I did all that and it seemed to work just fine, but jumping to the second u-boot almost always crashes the system. In detail we do:
- romboot loads the SPL (2kb)
- SPL loads the first u-boot stage (which relocates and runs nicely)
- the first u-boot 'boots' the second u-boot by loading it from the NAND
- the second u-boot is loaded to the link address minus 2kB (for SPL)
- this is the same for the first and the second u-boot (link address
0x87e00000 - 0x800 = 0x87dff800)
- it jumps to 0x87e00000 omitting the SPL for the second u-boot
- the second u-boot should relocated itself again
The second u-boot is verified in RAM with crc32 and it is valid.

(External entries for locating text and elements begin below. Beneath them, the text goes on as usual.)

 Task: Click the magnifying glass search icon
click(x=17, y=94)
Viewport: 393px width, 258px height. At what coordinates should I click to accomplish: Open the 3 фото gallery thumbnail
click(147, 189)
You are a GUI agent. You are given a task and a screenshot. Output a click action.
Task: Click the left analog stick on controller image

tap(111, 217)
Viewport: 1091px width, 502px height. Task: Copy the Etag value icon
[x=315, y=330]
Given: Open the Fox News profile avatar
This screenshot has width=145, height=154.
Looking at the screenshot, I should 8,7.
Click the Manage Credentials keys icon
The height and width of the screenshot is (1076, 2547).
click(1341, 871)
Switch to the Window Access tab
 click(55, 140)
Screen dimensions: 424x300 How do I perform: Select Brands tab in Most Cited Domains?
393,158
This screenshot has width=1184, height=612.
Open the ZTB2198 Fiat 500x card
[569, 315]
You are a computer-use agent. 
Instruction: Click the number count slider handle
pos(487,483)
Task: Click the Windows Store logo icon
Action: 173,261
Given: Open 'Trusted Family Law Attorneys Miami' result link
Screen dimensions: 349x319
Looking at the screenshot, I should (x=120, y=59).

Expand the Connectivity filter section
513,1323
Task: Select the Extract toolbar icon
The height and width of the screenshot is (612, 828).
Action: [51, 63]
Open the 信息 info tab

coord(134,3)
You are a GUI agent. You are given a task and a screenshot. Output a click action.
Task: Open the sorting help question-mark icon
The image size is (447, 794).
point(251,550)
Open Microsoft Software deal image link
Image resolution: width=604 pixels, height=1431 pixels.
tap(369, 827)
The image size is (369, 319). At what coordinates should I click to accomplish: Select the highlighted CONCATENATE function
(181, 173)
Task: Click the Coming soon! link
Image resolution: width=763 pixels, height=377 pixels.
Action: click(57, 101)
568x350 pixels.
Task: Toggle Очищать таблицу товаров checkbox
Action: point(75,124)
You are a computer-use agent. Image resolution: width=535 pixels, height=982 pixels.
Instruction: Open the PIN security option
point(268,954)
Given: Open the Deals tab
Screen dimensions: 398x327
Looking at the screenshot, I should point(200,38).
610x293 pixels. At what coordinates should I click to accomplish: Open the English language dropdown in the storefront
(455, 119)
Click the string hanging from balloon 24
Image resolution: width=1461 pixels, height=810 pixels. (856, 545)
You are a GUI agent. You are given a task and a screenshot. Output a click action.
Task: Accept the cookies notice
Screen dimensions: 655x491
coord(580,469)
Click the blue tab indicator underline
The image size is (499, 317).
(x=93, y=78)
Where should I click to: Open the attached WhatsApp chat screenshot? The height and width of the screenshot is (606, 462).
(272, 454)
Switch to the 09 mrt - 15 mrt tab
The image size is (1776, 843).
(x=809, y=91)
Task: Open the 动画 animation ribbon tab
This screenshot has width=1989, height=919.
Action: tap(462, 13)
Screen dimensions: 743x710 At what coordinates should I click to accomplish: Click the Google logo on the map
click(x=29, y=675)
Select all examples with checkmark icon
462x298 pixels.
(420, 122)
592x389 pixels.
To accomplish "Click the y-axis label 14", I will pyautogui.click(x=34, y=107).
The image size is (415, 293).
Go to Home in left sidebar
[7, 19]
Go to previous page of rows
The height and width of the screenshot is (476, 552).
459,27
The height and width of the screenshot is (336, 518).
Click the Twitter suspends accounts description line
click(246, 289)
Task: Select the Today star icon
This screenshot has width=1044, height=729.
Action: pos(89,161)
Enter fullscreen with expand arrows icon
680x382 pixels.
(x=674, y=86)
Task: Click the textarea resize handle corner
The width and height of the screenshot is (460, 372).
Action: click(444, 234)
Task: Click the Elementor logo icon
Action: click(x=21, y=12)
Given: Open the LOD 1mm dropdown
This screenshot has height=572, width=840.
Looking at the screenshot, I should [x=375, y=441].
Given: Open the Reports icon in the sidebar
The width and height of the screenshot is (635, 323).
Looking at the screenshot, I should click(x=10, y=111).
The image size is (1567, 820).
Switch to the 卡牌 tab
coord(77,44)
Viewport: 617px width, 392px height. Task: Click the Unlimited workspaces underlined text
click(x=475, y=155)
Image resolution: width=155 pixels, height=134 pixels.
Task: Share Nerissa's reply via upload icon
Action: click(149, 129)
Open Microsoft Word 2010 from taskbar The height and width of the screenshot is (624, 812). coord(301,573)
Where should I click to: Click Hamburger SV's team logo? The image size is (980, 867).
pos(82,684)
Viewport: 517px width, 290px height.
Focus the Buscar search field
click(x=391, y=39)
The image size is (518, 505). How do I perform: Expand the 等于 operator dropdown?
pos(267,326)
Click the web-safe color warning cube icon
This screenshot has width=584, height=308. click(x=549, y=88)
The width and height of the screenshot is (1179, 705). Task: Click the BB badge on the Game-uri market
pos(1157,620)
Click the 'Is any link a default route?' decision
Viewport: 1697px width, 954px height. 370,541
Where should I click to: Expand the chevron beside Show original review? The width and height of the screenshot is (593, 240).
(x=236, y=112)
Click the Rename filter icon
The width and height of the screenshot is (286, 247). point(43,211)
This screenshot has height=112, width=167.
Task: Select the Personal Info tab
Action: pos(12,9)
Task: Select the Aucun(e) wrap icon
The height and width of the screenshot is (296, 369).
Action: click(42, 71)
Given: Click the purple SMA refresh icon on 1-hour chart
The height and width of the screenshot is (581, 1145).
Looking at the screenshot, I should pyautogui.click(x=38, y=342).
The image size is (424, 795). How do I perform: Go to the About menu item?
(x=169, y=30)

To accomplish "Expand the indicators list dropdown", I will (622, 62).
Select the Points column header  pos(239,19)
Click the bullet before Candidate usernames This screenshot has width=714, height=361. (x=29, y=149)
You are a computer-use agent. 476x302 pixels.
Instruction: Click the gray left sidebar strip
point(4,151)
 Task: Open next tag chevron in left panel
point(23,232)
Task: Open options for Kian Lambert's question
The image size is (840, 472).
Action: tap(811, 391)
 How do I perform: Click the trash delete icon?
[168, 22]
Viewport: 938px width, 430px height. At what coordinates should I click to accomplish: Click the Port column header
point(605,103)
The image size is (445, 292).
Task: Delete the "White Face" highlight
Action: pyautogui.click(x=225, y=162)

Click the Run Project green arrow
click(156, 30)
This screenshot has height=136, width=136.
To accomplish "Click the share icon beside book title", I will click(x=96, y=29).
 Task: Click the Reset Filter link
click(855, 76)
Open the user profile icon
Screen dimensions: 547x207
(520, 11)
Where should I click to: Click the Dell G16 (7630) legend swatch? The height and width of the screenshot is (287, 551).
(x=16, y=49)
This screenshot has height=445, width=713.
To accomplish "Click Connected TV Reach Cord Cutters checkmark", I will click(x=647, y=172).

I've tested many configuration and found, that it only works if both u-boots are identical:
- different builds of the same code work (different build date, but same
code)
I agree with Andreas' analyses. It seems that the second u-boot overwrites your running U-Boot and only if they are identical you have no problem, that means that you are not changing the running code.